■ **WHAT YOU NEED TO DO**:
a) According to the article on the pillaging of Cameroon's wealth, what share of the country's timber is traded illegally?
b) Write out the portion of the article on the pillaging of Cameroon's wealth starting at "A systemic pillaging" and ending at "President Paul Biya.".

■ **EXCERPT**:
____

A systemic pillaging of Cameroon’s gold, oil, and timber wealth
In a recent and explosive declaration, Issa Tchiroma Bakary has pulled back the curtain on the staggering level of financial mismanagement and resource theft currently paralyzing Cameroon. According to detailed figures presented, the nation has seen over 10,000 billion FCFA disappear, primarily through the fraudulent exploitation of gold, oil, and timber, alongside the illicit enrichment of those close to President Paul Biya.
The situation of public finances is described as a source of profound national indignation. After 43 years of governance, the transition from relative prosperity to absolute poverty for the Cameroonian people is attributed to a calculated system of predation. The first major pillar of this crisis involves the subsoil, specifically oil. For four decades, the SNH has managed petroleum revenues outside of any parliamentary oversight or budgetary transparency. International financial institutions have frequently flagged massive capital outflows that never appeared in official accounts. With oil sold to Glencore at less than 30% of its market value and numerous missing shipments, the financial hole is estimated in the thousands of billions.
The forestry sector has suffered a similar fate, with nearly 80% of timber being traded illegally. This open-air looting of Cameroonian land has reportedly occurred with the complicity of state actors, leading to the disappearance of over 10,000 billion FCFA across these three primary sectors.

____

■ **EXTRACTED MATERIAL**:
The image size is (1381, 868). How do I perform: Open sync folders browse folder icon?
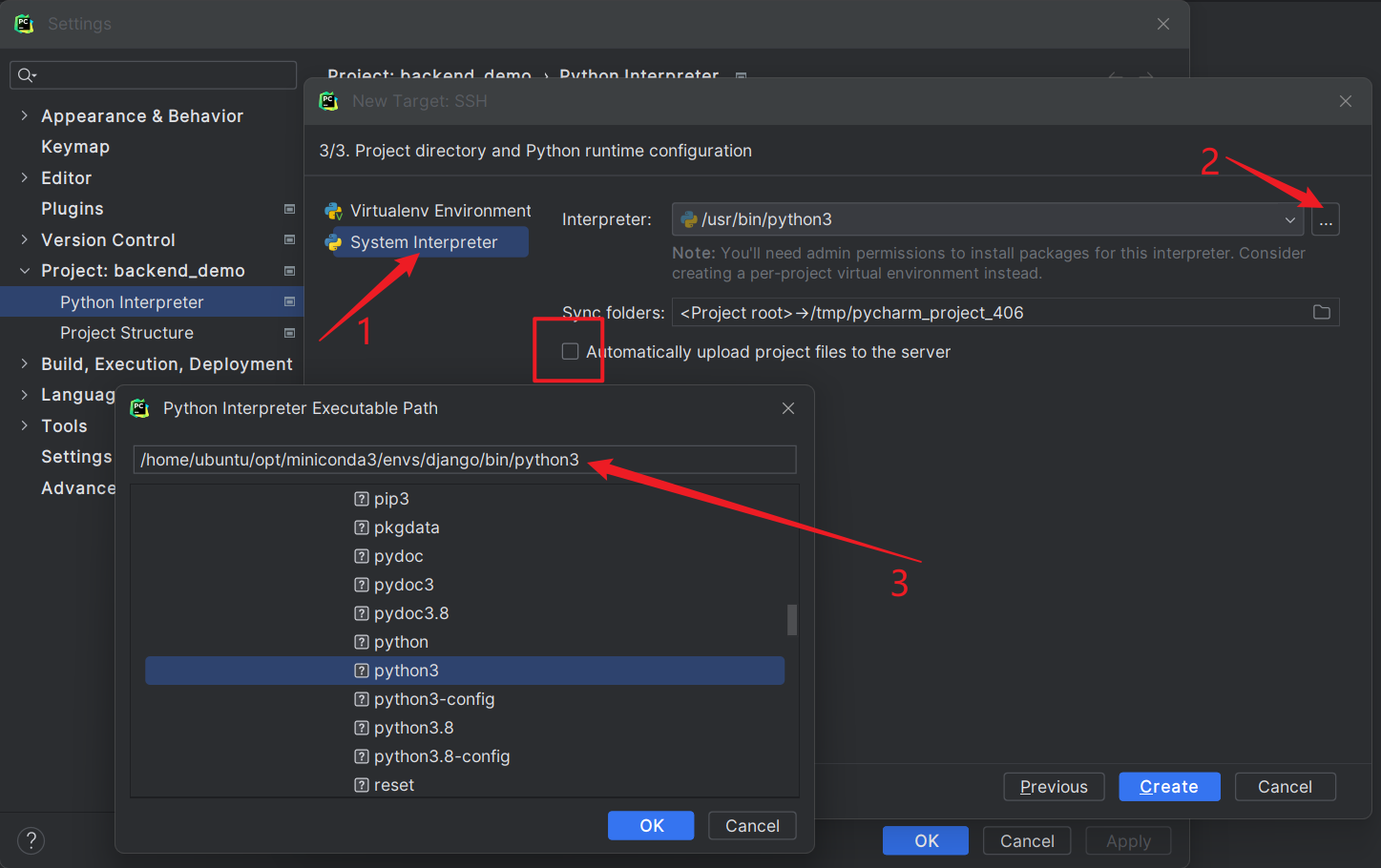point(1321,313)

____

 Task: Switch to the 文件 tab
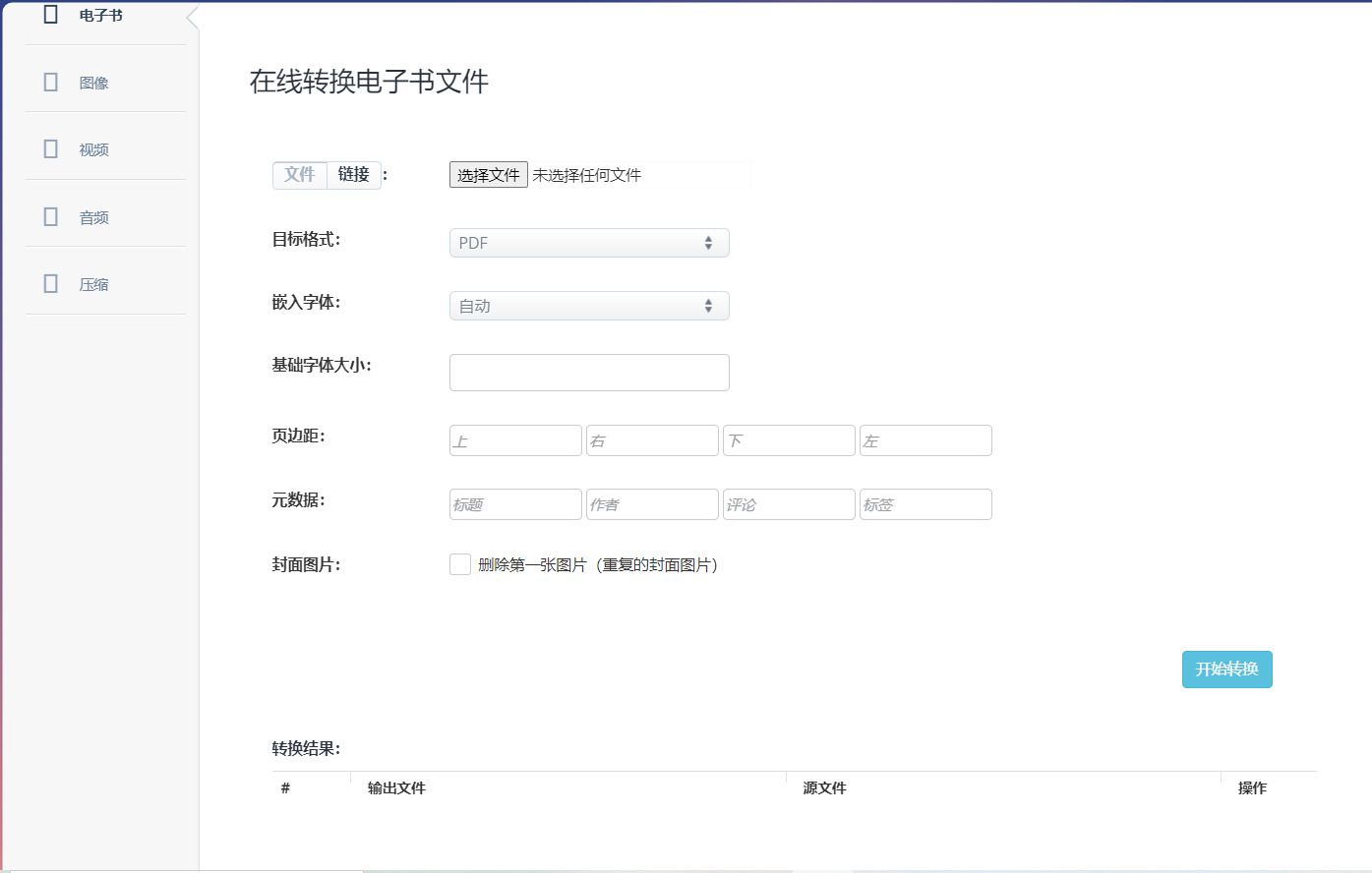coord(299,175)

____

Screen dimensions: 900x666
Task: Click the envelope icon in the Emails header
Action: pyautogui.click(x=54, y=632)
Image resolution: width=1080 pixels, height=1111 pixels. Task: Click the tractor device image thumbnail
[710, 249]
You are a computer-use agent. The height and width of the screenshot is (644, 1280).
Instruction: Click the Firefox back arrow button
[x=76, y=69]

____

■ **TASK ANSWERS**:
a) Nearly 80% of Cameroon's timber is traded illegally.

b)
A systemic pillaging of Cameroon’s gold, oil, and timber wealth
In a recent and explosive declaration, Issa Tchiroma Bakary has pulled back the curtain on the staggering level of financial mismanagement and resource theft currently paralyzing Cameroon. According to detailed figures presented, the nation has seen over 10,000 billion FCFA disappear, primarily through the fraudulent exploitation of gold, oil, and timber, alongside the illicit enrichment of those close to President Paul Biya.